STATE: Cooper announces easing of COVID-19 restrictions
Published 3:09 pm Wednesday, February 24, 2021
As North Carolina’s numbers continue to show improvement and vaccine distribution increases, Gov. Roy Cooper announced Wednesday that the state will ease some of its COVID-19 restrictions. Executive Order No. 195 will take effect at 5 p.m. Friday and will expire March 26 at 5 p.m.
“Today’s action is a show of confidence and trust, but we must remain cautious. People are losing their loved ones each day,” said Cooper. “We must keep up our guard. Many of us are weary, but we cannot let the weariness win. Now is the time to put our strength and resilience to work so that we can continue to turn the corner and get through this.”
“Keep wearing a mask, waiting 6 feet apart, and washing your hands. We’ve seen in the past how fragile progress can be, so we need to keep protecting each other while we get everyone a spot to get their shot,” said North Carolina Department of Health and Human Services Secretary Mandy K. Cohen, M.D.

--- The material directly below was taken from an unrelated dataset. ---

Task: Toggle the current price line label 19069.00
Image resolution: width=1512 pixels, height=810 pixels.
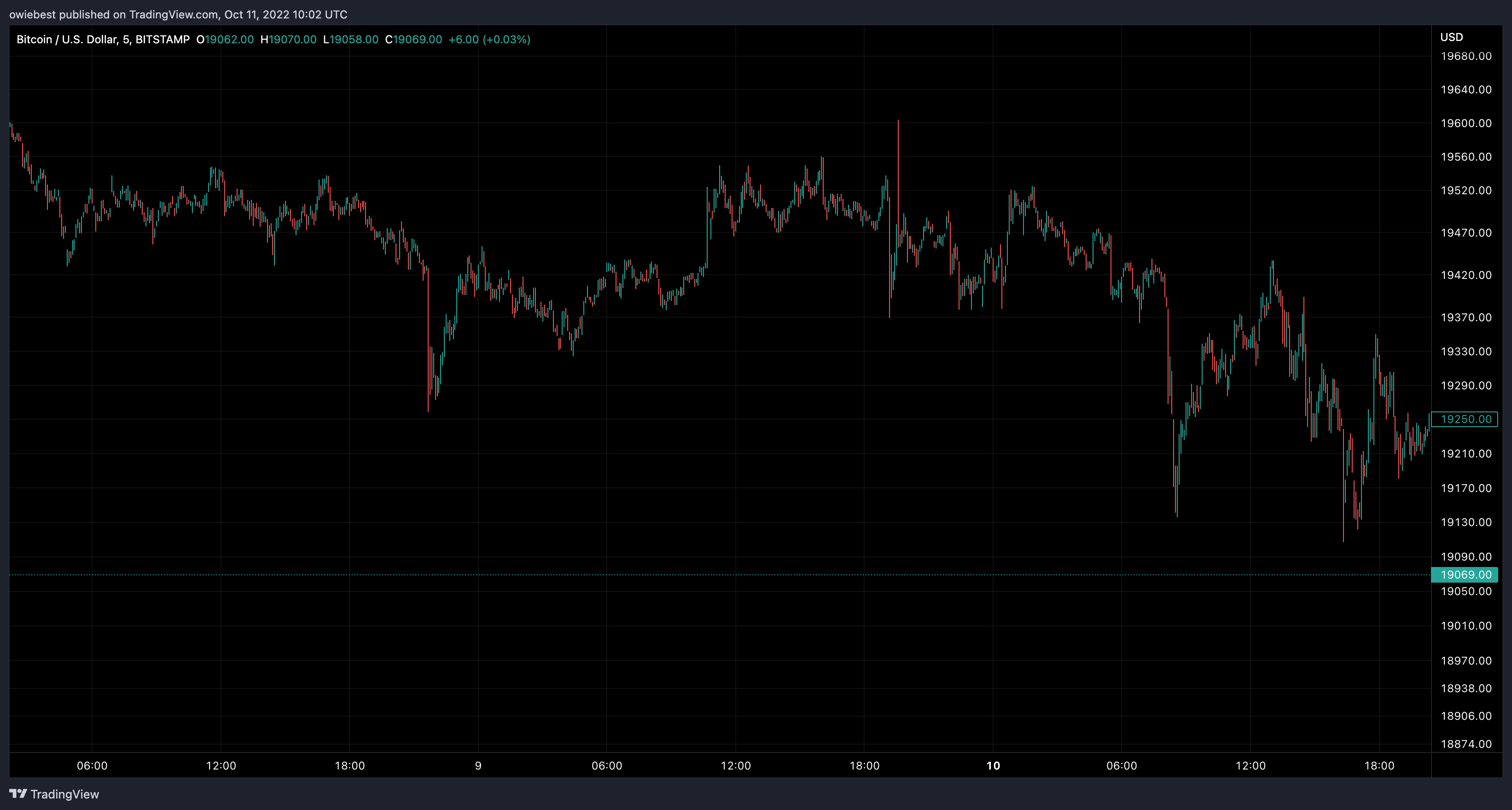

The Executive Order lifts the Modified Stay at Home Order requiring people to stay at home and businesses to close to the public between 10 p.m. and 5 a.m. The number of people who may gather indoors will increase from 10 to 25, while 50 remains the limit for outdoors. The curfew on the sale of alcohol for onsite consumption will be moved from 9 p.m. to 11 p.m. Some businesses, including bars and amusement parks, will now be open for patrons indoors as they adhere to new occupancy restrictions. Many businesses, venues and arenas will have increased occupancy both indoors and outdoors.
Executive Order No. 195 has two general categories of occupancy restrictions: 30% capacity and 50% capacity. Because indoor spaces have a higher risk of spread for COVID-19, indoor facilities in the 30%-occupancy category may not exceed two hundred fifty (250) people per indoor room or indoor space.
30% Capacity Limit (may not exceed 250-persons in indoor spaces)
Meeting, Reception, and Conference Spaces
Lounges (including tobacco) and Night Clubs
Indoor areas of Amusement Parks
Entertainment facilities (e.g., bingo parlors, gaming establishments)
Sports Arenas and Fields*
Indoor event venues with more than 5,000 seats may be excepted from the 250 person limit if they follow additional safety measures up to 15% capacity.
50% Capacity Limit
Breweries, Wineries, Distilleries
Fitness and Physical Activity Facilities (e.g., gyms, bowling alleys, rock climbing facilities)
Museums and Aquariums
Outdoor areas of Amusement Parks
Salons, Personal Care, Tattoo Parlors
Safety protocols such as masks, social distancing and frequent handwashing will continue to be important as people adjust to the new order, health officials said.
Today marks the first day of eligibility for teachers to receive vaccination as the state begins to expand access to group 3 essential workers. Due to manufacturers’ shipping delays caused by inclement weather, DHHS continues to work with providers to administer both last week’s shipment and this week’s shipment this week and continue to exhaust first dose supply before next week’s shipment arrives.
Dr. Cohen also provided an update on North Carolina’s data and trends.
Trajectory in COVID-Like Illness (CLI) Surveillance Over 14 Days – North Carolina’s syndromic surveillance trend for COVID-like illness is decreasing.
Trajectory of Confirmed Cases Over 14 Days – North Carolina’s trajectory of cases is decreasing.
Trajectory in Percent of Tests Returning Positive Over 14 Days – North Carolina’s trajectory in percent of tests returning positive is decreasing.
Trajectory in Hospitalizations Over 14 Days – North Carolina’s trajectory of hospitalizations is decreasing.
In addition to these metrics, the state continues building capacity to adequately respond to an increase in virus spread in testing, tracing and prevention.
Testing – Testing is widely available across the state.
Tracing Capability – There have been more than 716,610 downloads of the exposure notification app, SlowCOVIDNC.
Personal Protective Equipment – North Carolina’s personal protective equipment (PPE) supplies are stable.